When you copy the data, keep every word exactly as it is and leave the pictures out.

> _Saved data entries_:
++++++++
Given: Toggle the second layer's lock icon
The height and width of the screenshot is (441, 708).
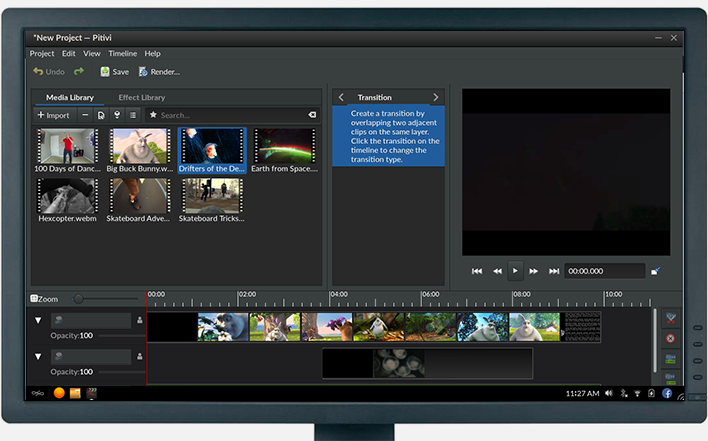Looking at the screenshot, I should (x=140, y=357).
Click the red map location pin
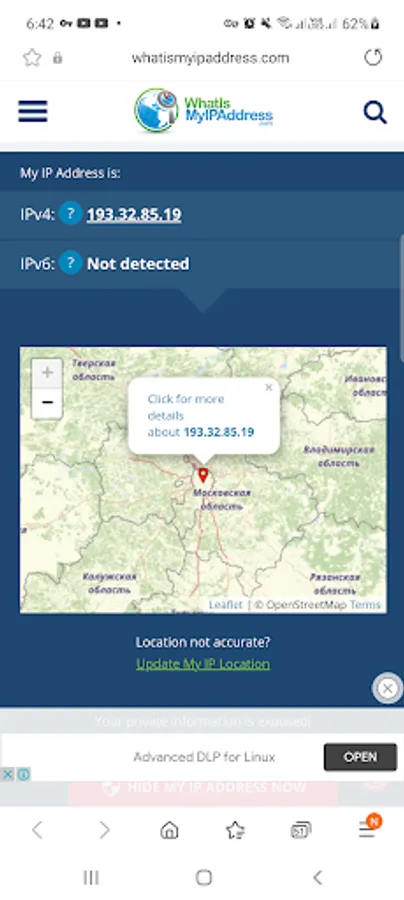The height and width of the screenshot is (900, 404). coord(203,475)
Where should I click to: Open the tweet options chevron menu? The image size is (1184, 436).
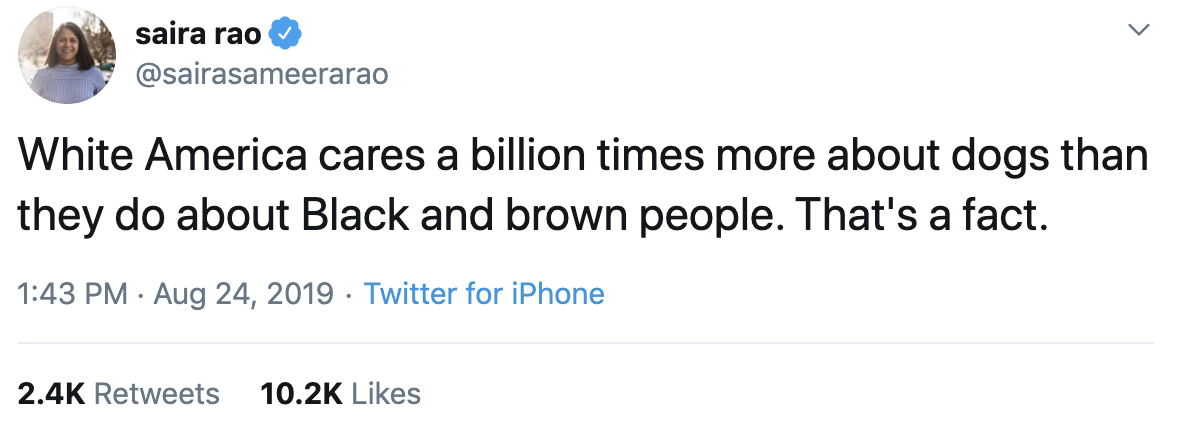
++++++++
> _Task response_:
Given: Toggle the second layer's lock icon
The height and width of the screenshot is (441, 708).
Looking at the screenshot, I should (x=140, y=357).
Click the red map location pin
The height and width of the screenshot is (900, 404). coord(203,475)
Where should I click to: Open the tweet options chevron menu? The image size is (1184, 436).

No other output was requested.